## Aim of the task
All of the data needs to be repeated exactly.

(Stored items)
###
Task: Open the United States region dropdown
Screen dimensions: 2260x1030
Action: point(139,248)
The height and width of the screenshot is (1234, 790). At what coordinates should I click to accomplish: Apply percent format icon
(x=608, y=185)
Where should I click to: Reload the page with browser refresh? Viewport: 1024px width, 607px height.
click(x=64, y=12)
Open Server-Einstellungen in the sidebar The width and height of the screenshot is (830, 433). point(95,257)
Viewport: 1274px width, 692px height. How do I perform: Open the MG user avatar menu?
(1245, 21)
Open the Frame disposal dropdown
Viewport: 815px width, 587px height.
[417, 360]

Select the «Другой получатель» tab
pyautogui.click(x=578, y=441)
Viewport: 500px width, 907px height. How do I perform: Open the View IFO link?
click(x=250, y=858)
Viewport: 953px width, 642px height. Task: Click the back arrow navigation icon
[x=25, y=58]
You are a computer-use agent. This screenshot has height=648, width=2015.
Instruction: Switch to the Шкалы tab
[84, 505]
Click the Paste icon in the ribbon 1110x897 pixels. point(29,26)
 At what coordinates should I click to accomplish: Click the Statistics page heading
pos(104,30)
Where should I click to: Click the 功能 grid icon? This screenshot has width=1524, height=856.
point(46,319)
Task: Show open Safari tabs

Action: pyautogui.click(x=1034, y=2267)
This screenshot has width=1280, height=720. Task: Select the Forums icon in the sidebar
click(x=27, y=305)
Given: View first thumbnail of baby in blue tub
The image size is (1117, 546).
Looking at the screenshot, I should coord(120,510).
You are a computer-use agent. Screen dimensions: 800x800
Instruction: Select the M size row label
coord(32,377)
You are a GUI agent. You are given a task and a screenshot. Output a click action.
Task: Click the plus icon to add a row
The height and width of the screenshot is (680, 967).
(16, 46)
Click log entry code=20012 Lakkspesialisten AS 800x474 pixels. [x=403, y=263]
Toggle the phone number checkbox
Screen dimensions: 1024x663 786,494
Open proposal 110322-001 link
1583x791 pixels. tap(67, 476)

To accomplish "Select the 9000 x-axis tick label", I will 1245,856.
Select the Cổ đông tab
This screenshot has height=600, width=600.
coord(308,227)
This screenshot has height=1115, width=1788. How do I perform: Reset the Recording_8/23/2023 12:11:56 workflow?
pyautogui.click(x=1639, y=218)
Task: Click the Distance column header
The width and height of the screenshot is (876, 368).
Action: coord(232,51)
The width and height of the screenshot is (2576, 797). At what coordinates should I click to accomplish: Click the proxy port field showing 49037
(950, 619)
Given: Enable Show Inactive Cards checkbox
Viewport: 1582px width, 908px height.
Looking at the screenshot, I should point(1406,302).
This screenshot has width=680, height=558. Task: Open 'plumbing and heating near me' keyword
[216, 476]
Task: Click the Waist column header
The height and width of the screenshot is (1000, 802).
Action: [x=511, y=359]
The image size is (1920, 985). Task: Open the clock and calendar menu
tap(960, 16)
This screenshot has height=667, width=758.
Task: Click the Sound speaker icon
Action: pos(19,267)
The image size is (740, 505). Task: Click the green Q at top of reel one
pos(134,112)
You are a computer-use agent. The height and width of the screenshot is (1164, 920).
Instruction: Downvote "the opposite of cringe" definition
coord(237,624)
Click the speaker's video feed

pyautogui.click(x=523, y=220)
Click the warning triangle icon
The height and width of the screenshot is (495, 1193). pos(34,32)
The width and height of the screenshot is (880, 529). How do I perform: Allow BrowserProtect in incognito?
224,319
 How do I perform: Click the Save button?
###
## Final answer
Task: Open the United States region dropdown
Screen dimensions: 2260x1030
Action: point(139,248)
The height and width of the screenshot is (1234, 790). At what coordinates should I click to accomplish: Apply percent format icon
(x=608, y=185)
Where should I click to: Reload the page with browser refresh? Viewport: 1024px width, 607px height.
click(x=64, y=12)
Open Server-Einstellungen in the sidebar The width and height of the screenshot is (830, 433). point(95,257)
Viewport: 1274px width, 692px height. How do I perform: Open the MG user avatar menu?
(1245, 21)
Open the Frame disposal dropdown
Viewport: 815px width, 587px height.
[417, 360]

Select the «Другой получатель» tab
pyautogui.click(x=578, y=441)
Viewport: 500px width, 907px height. How do I perform: Open the View IFO link?
click(x=250, y=858)
Viewport: 953px width, 642px height. Task: Click the back arrow navigation icon
[x=25, y=58]
You are a computer-use agent. This screenshot has height=648, width=2015.
Instruction: Switch to the Шкалы tab
[84, 505]
Click the Paste icon in the ribbon 1110x897 pixels. point(29,26)
 At what coordinates should I click to accomplish: Click the Statistics page heading
pos(104,30)
Where should I click to: Click the 功能 grid icon? This screenshot has width=1524, height=856.
point(46,319)
Task: Show open Safari tabs

Action: pyautogui.click(x=1034, y=2267)
This screenshot has width=1280, height=720. Task: Select the Forums icon in the sidebar
click(x=27, y=305)
Given: View first thumbnail of baby in blue tub
The image size is (1117, 546).
Looking at the screenshot, I should coord(120,510).
You are a computer-use agent. Screen dimensions: 800x800
Instruction: Select the M size row label
coord(32,377)
You are a GUI agent. You are given a task and a screenshot. Output a click action.
Task: Click the plus icon to add a row
The height and width of the screenshot is (680, 967).
(16, 46)
Click log entry code=20012 Lakkspesialisten AS 800x474 pixels. [x=403, y=263]
Toggle the phone number checkbox
Screen dimensions: 1024x663 786,494
Open proposal 110322-001 link
1583x791 pixels. tap(67, 476)

To accomplish "Select the 9000 x-axis tick label", I will 1245,856.
Select the Cổ đông tab
This screenshot has height=600, width=600.
coord(308,227)
This screenshot has height=1115, width=1788. How do I perform: Reset the Recording_8/23/2023 12:11:56 workflow?
pyautogui.click(x=1639, y=218)
Task: Click the Distance column header
The width and height of the screenshot is (876, 368).
Action: coord(232,51)
The width and height of the screenshot is (2576, 797). At what coordinates should I click to accomplish: Click the proxy port field showing 49037
(950, 619)
Given: Enable Show Inactive Cards checkbox
Viewport: 1582px width, 908px height.
Looking at the screenshot, I should point(1406,302).
This screenshot has width=680, height=558. Task: Open 'plumbing and heating near me' keyword
[216, 476]
Task: Click the Waist column header
The height and width of the screenshot is (1000, 802).
Action: [x=511, y=359]
The image size is (1920, 985). Task: Open the clock and calendar menu
tap(960, 16)
This screenshot has height=667, width=758.
Task: Click the Sound speaker icon
Action: pos(19,267)
The image size is (740, 505). Task: Click the green Q at top of reel one
pos(134,112)
You are a computer-use agent. The height and width of the screenshot is (1164, 920).
Instruction: Downvote "the opposite of cringe" definition
coord(237,624)
Click the speaker's video feed

pyautogui.click(x=523, y=220)
Click the warning triangle icon
The height and width of the screenshot is (495, 1193). pos(34,32)
The width and height of the screenshot is (880, 529). How do I perform: Allow BrowserProtect in incognito?
224,319
 How do I perform: Click the Save button?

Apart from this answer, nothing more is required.